2. Garantire adeguate risorse al FONDO DI SOLIDARIETÀ NAZIONALE per
far fronte alle pesanti calamità che hanno colpito importanti aree del
Paese, come la Puglia, con il dimezzamento della produzione nazionale di
olio di oliva che ha messo in ginocchio il settore.
3. Esprimere solidarietà all’olivicoltura salentina compromessa
dalla XYLELLA, sostenendola con azioni concrete a partire – chiede la
Coldiretti – dall’immediata attuazione del DECRETO SULLO STATO DI
EMERGENZA al fine di consentire i reimpianti, gli innesti e la
programmazione delle attività dei frantoi e degli olivicoltori.

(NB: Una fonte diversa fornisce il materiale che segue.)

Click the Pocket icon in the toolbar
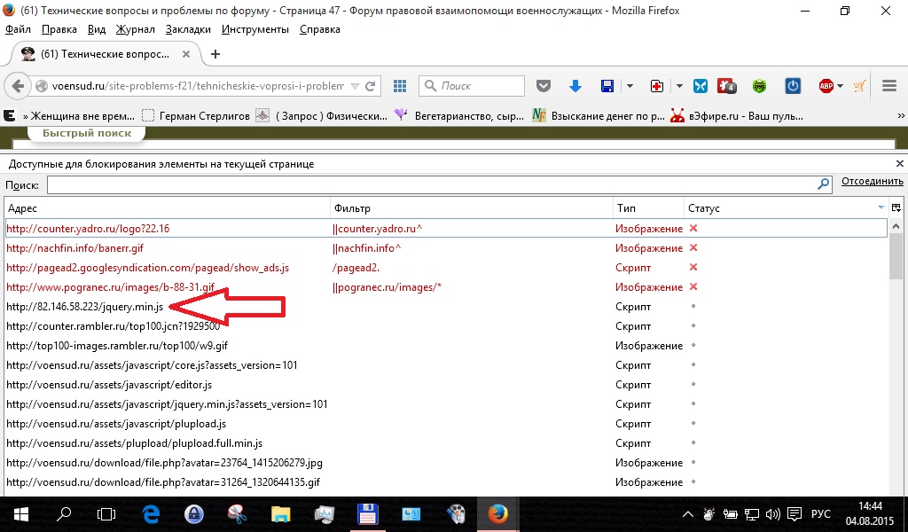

4. Dare maggiore trasparenza all’attribuzione dei finanziamenti
dell’attuale OCM, in modo che i fondi vadano alle vere imprese
olivicole e difendere l’extravergine italiano nell’ambito dei
NEGOZIATI INTERNAZIONALI dove l’agroalimentare italiano viene troppo
spesso usato come moneta di scambio per interessi diversi.
5. Stringere le maglie ancora larghe della legislazione con
l’approvazione delle proposte di RIFORMA DEI REATI ALIMENTARI
presentate dall’apposita Commissione presieduta da Giancarlo Caselli
presidente del Comitato scientifico dell’Osservatorio Agromafie della
Coldiretti.
6. Pretendere l’obbligo della REGISTRAZIONE TELEMATICA degli oli
commercializzati in tutti gli Stati membri, così come già istituito in
Italia attraverso il SIAN.
7. Difendere il PANEL TEST, strumento necessario – spiega la
Coldiretti – per la classificazione e valutazione delle caratteristiche
organolettiche degli oli di oliva vergini al fine di tutelare i
produttori di oli di qualità ed i consumatori.
8. Promuovere una maggiore trasparenza dell’INDICAZIONE OBBLIGATORIA
DELL’ORIGINE IN ETICHETTA, PER L’OLIO EXTRAVERGINE DI OLIVA (con
etichette leggibili per i consumatori e prevedendo l’obbligo
dell’indicazione dei Paesi di provenienza degli oli che compongono le
“MISCELE”) e PER LE OLIVE DA TAVOLA (che ad oggi non hanno alcuna
indicazione obbligatoria in etichetta relativamente al Paese di
coltivazione delle olive).
9. Promuovere la CONOSCENZA e la CULTURA DELL’OLIO EVO di qualità
tra i consumatori al fine di aiutarli a scegliere con maggiore
consapevolezza.
10. Eliminare il SEGRETO DI STATO sui flussi di importazione, anche –
sostiene la Coldiretti – per verificare gli arrivi di prodotti da Paesi
che non rispettano norme analoghe a quelle italiane rispetto all’uso
di prodotti chimici o alla tutela dei lavoratori.
affinché si possa salvare una realtà così importante territoriale, regionale, nonché Nazionale.